More than half a million US troops fought for South Vietnam against the communist North during the peak of the war, which left more than 58,000 of them dead before Washington's humiliating pullout.

"My understanding of the history of the Vietnam war and the lessons of that differs rather dramatically from Mr. Bush's," Robert Hathaway, an Asian expert at the Washington-based Woodrow Wilson Center for Scholars, told Agence France-Presse.

Hathaway said that despite the eight-year US military involvement and its heavy casualties in Vietnam, Washington was still unable to create popular support in the south for a government that was widely considered to be corrupt and unpopular.

South Vietnam collapsed in 1975 not because American forces had withdrawn, but because the South Vietnamese and their army simply did not care enough about their government to fight in its defense, he said. The North Vietnamese simply walked almost unopposed into Saigon.

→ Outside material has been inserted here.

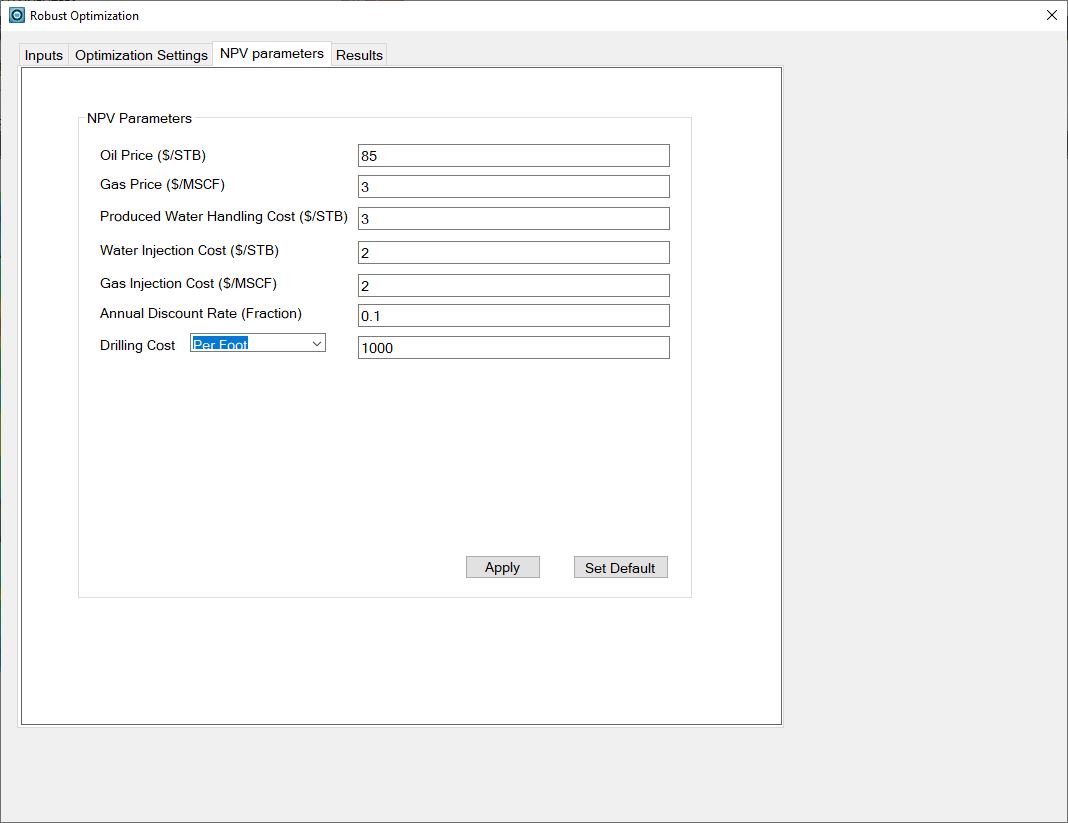Click the 'Drilling Cost' label text

137,345
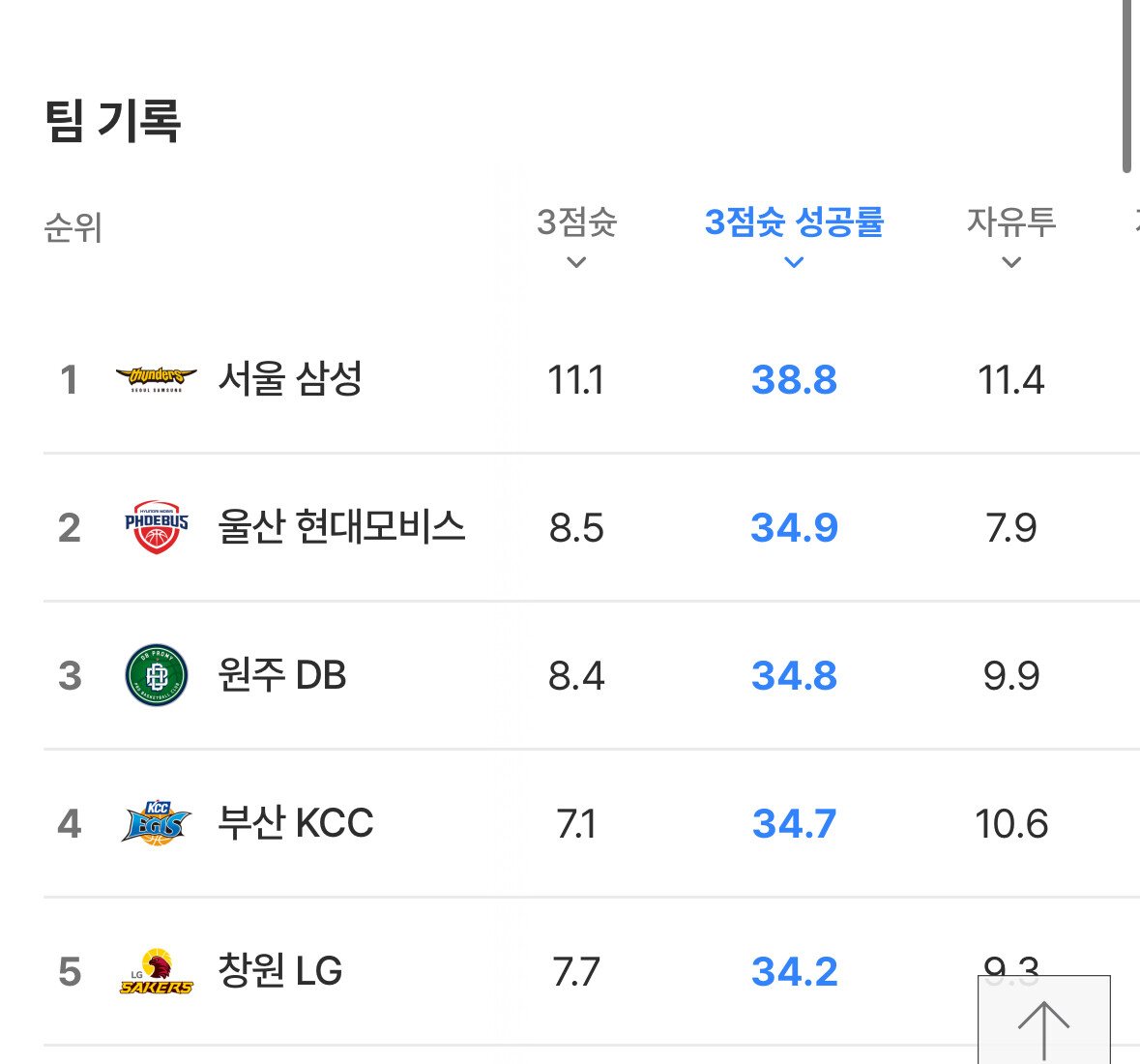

"So one of the lessons, at least for me, is the American tragedy in Vietnam is that military force by an outside power -- a power that many people in Vietnam viewed as an occupying force -- was not sufficient to create the political conditions for genuinely popular government in South Vietnam nor the political will to fight for that government," Hathaway said.

"Another lesson of Vietnam is that combination of great power and good intentions is not necessarily sufficient for America to impose its will on others," he added.

Retired US Brigadier General John Johns, an expert on counter-insurgency who served in Vietnam, said Bush was "cherry-picking" history to support his case for staying the course in Iraq.

"What I learned in Vietnam is that US forces could not conduct a counterinsurgency operation. The longer we stay there, the worse it's going to get," he said.

Steven Simon of the Washington-based Council on Foreign Relations, echoed the comments.

Bush "emphasized the violence in the wake of American withdrawal from Vietnam. But this happened because the United States left too late, not too early," he said.

"It was the expansion of the war that opened the door to Pol Pot and the genocide of the Khmer Rouge. The longer you stay the worse it gets," he said.

About 1.7 million Cambodians died during the Pol Pot-led Khmer Rouge's reign of terror from 1975 to 1979.

Historian Robert Dallek, who had compared the wars in Iraq and Vietnam, accused Bush of twisting history.

"We were in Vietnam for 10 years. We dropped more bombs on Vietnam than we did in all of World War II in every theater. We lost 58,700 American lives, the second-greatest loss of lives in a foreign conflict. And we couldn't work our will," he told the Los Angeles Times.

"What is Bush suggesting? That we didn't fight hard enough, stay long enough? That's nonsense. It's a distortion," he continued.

"We've been in Iraq longer than we fought in World War II," he said. The disaster in Iraq "is the consequence of going in, not getting out," he added.